Your device may know you better than you know yourself -- continuous authentication on novel dataset using machine learning

Source: arXiv:2403.03832 · Published 2024-03-06 · By Pedro Gomes do Nascimento, Pidge Witiak, Tucker MacCallum, Zachary Winterfeldt, Rushit Dave

TL;DR

This paper studies continuous authentication from touchscreen behavior rather than passwords or one-time unlocks. The authors collected a new public dataset from 15 volunteers, each playing Minecraft on a Samsung Galaxy Tab A8 for 15 minutes, and extracted touch-dynamics features from Android ADB logs. They then trained three standard binary classifiers — KNN, SVC, and Random Forest — in a per-user evaluation setup where each user’s own data was split 70/30 into train/test.

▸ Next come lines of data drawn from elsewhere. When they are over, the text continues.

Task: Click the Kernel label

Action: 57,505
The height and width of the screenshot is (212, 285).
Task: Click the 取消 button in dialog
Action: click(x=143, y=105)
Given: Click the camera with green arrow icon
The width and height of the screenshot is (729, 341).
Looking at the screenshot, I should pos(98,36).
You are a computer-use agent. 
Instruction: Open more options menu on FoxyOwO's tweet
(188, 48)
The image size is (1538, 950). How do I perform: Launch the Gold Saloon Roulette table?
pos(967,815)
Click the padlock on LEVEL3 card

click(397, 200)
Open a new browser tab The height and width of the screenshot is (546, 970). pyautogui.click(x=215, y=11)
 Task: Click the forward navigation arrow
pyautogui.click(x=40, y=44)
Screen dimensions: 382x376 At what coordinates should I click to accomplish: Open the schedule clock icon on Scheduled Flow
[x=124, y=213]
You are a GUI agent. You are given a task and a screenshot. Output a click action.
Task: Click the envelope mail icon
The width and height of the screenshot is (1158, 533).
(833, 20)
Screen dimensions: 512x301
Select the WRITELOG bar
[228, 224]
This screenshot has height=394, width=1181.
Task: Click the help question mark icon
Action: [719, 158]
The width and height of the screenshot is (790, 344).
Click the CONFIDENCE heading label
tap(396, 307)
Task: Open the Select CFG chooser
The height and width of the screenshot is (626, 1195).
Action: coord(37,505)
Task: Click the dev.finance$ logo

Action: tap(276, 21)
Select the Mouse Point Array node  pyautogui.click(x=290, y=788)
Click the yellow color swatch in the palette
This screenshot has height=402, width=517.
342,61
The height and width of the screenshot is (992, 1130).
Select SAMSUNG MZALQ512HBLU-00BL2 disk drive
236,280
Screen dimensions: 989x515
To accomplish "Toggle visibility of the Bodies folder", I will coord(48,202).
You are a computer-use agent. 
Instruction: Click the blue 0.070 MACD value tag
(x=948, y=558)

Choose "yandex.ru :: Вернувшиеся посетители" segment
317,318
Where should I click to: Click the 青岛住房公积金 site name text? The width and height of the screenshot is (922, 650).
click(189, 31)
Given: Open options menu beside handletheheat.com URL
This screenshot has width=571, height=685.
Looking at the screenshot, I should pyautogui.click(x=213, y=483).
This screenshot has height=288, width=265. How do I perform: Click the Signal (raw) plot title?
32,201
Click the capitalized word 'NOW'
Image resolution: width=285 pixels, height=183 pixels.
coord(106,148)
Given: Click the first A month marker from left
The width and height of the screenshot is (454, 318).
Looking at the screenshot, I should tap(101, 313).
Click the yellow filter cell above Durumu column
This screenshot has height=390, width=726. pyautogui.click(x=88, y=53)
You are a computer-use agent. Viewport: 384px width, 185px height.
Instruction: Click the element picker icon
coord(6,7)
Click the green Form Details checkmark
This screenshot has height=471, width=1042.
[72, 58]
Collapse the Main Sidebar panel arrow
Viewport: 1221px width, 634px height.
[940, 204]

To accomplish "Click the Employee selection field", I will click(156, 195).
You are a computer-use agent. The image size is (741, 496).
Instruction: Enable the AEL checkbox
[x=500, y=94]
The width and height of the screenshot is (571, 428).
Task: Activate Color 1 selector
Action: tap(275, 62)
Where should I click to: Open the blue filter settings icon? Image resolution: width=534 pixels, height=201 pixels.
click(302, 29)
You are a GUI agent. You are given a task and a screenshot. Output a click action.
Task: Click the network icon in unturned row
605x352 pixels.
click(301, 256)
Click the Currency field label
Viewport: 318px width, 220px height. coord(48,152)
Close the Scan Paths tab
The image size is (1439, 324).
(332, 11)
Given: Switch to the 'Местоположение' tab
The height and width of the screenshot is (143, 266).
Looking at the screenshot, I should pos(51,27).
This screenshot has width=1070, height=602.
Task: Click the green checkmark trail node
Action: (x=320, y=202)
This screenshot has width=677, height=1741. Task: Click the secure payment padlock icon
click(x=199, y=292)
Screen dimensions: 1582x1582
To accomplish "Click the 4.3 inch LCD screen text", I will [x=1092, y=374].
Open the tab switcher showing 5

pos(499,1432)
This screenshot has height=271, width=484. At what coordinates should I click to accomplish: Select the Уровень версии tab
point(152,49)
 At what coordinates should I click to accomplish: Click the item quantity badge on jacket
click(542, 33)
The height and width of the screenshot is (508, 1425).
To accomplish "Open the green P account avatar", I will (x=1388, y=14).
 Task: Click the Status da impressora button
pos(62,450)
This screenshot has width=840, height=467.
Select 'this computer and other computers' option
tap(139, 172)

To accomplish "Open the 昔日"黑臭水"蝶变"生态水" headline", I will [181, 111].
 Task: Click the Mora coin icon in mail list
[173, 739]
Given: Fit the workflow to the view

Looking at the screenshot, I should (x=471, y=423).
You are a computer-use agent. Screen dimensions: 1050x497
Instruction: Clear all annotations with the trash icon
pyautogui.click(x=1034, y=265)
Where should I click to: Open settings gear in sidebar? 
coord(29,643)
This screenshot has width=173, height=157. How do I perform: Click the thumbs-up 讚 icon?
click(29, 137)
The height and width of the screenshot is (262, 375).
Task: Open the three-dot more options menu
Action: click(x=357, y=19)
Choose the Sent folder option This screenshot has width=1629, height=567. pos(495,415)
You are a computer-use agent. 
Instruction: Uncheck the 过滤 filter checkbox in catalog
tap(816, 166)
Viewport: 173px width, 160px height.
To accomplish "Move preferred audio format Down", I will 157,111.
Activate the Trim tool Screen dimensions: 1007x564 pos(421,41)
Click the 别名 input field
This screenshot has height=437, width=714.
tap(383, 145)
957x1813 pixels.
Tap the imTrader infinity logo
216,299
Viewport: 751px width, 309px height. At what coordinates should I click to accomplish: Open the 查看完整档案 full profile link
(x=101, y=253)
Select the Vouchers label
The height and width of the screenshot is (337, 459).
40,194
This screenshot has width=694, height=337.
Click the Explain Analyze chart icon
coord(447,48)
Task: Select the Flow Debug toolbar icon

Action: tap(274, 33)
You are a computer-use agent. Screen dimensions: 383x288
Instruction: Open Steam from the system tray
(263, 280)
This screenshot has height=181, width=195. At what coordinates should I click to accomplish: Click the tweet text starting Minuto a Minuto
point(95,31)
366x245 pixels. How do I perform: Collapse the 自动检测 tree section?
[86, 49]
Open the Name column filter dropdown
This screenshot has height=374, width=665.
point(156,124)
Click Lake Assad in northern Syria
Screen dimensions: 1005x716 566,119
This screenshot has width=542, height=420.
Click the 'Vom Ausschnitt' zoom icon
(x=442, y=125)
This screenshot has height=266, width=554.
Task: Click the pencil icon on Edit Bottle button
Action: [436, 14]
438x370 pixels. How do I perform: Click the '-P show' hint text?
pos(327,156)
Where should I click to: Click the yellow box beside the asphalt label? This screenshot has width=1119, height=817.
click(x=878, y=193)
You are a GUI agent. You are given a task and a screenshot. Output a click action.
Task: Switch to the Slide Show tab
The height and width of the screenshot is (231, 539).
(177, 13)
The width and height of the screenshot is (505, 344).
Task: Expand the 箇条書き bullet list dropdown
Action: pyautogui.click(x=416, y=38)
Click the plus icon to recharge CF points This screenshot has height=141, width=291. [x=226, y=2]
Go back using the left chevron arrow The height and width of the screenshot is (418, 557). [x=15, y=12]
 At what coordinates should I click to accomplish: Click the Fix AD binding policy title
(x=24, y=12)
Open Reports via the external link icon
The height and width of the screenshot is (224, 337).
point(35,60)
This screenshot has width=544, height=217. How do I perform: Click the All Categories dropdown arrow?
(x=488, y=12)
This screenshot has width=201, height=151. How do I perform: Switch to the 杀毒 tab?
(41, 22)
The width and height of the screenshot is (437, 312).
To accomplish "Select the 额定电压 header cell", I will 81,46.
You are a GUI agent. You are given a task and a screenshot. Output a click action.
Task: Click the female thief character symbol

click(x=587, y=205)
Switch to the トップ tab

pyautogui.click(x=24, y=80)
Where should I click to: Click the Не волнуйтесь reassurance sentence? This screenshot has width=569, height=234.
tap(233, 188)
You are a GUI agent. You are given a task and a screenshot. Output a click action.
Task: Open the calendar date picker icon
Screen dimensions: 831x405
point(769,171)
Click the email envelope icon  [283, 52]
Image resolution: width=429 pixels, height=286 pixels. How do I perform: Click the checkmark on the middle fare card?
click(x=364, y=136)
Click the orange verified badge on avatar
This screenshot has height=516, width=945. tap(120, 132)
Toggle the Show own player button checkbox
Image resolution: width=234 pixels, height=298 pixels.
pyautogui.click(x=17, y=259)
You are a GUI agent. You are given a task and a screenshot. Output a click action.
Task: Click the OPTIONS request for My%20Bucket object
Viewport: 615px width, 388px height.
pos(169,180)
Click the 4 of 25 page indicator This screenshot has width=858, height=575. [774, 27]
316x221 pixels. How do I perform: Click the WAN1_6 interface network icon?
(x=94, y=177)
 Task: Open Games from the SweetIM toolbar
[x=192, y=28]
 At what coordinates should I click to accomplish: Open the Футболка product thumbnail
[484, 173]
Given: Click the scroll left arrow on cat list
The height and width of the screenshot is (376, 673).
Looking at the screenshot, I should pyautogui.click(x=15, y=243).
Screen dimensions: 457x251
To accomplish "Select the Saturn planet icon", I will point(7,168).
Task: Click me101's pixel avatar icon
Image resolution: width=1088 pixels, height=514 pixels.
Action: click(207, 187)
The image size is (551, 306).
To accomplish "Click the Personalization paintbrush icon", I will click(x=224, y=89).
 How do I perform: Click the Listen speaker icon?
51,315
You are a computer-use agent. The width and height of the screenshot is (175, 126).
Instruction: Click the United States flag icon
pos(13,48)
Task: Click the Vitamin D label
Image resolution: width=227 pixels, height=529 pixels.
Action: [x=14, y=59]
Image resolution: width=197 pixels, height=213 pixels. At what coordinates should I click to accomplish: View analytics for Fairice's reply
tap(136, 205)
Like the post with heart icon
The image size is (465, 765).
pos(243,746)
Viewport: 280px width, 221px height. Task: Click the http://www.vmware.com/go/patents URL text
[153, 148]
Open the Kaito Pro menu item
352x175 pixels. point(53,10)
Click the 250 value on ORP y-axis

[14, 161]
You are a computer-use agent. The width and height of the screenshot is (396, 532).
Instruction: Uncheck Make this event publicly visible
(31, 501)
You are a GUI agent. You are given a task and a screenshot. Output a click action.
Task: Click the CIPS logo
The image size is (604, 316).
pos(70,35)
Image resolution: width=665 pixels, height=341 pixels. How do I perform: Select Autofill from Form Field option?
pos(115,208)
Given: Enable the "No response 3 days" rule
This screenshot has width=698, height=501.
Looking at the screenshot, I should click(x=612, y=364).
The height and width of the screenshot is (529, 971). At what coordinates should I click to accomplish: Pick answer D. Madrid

The main result is that SVC was the strongest non-pathological model, with about 90% accuracy, 0.94 precision, 0.94 recall, 0.95 F1, and roughly 0.969 AUC. KNN was weaker at 78% accuracy, while Random Forest produced near-perfect scores (99% accuracy, 0.998 AUC) that the authors themselves treat as suspiciously overfit and therefore discard. The paper’s real contribution is less about a new algorithm than about a new dataset and a straightforward empirical baseline showing that touch dynamics from a game-like task can separate users reasonably well, though the study is small and not yet deployment-ready.

Key findings

• Dataset: 15 users × 15 minutes each on a Samsung A8 tablet, with raw touch metrics captured via ADB from Minecraft gameplay.
• Feature set included X/Y speed, speed magnitude, X/Y acceleration, acceleration magnitude, jerk, path tangent, and angular velocity after standardization with StandardScaler.
• Per-user 70/30 train-test split: the model is trained on 70% of each user’s samples and evaluated on the remaining 30% of that same user’s data.
• SVC was the best credible model, reaching 0.90 accuracy, 0.94 precision, 0.94 recall, 0.95 F1, and ~0.9693 AUC.
• KNN reached 0.78 accuracy, 0.88 precision, 0.88 recall, 0.88 F1, and 0.934 AUC.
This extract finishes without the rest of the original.